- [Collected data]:
• • • • • • •

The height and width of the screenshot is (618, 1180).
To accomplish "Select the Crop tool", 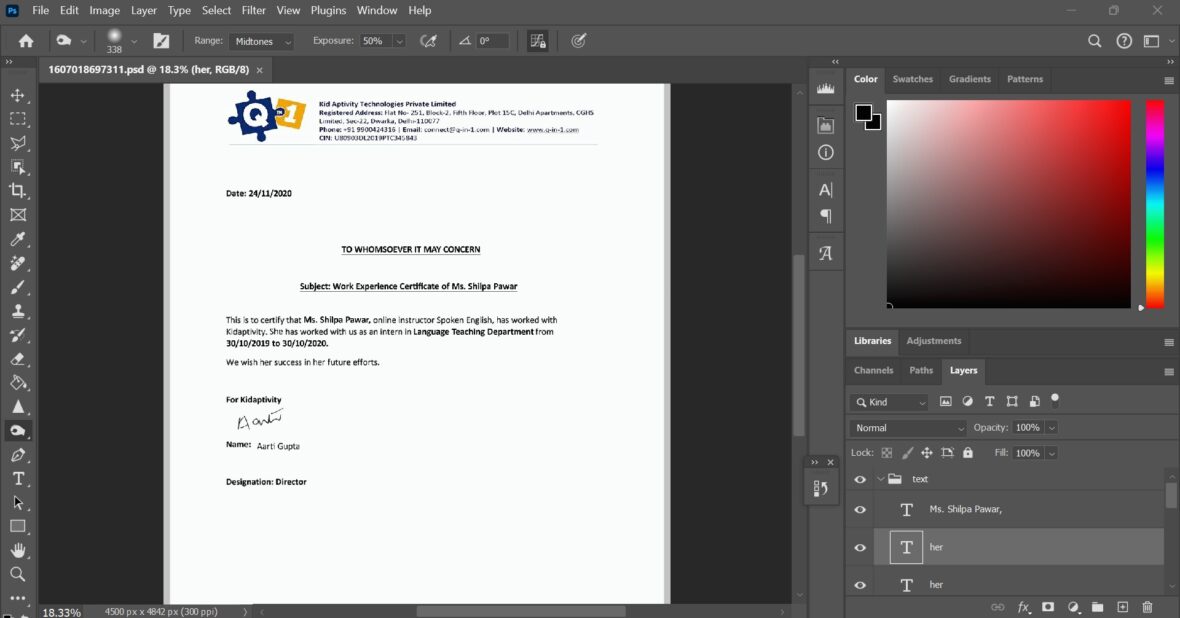I will coord(18,191).
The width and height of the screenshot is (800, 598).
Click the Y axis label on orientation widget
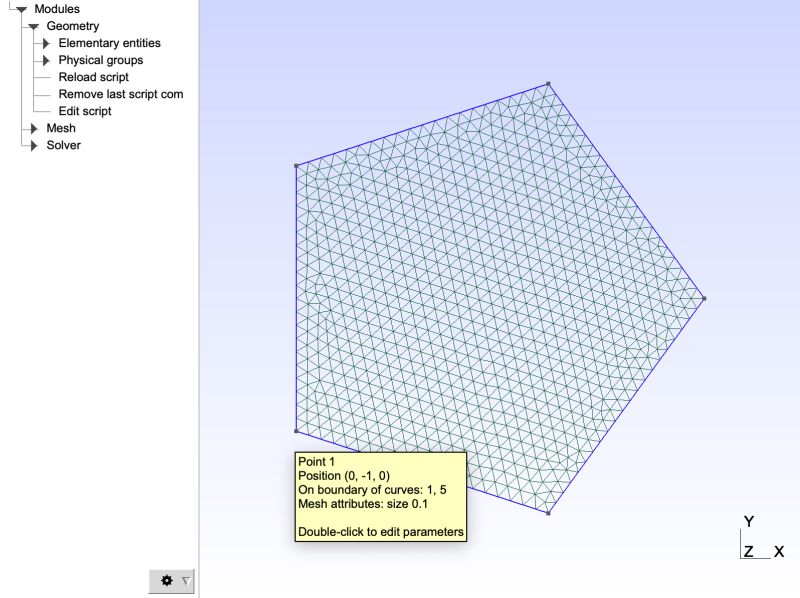pos(748,520)
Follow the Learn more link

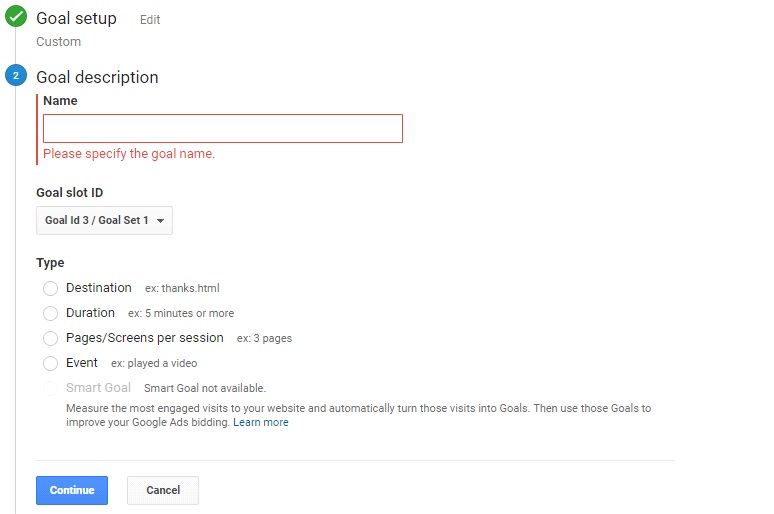[x=261, y=423]
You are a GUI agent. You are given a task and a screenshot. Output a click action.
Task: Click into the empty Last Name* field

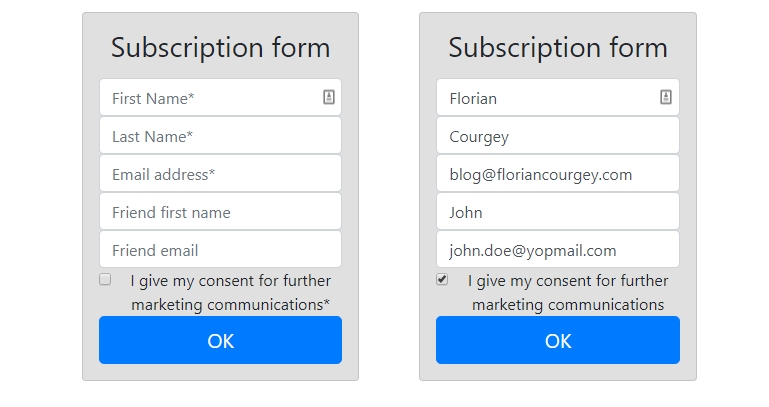coord(220,136)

• • • • • • •

- [Exercise instructions]: Using the entries above, give the number of lines that carry the string "width", without anything else.

- [Response area]: 2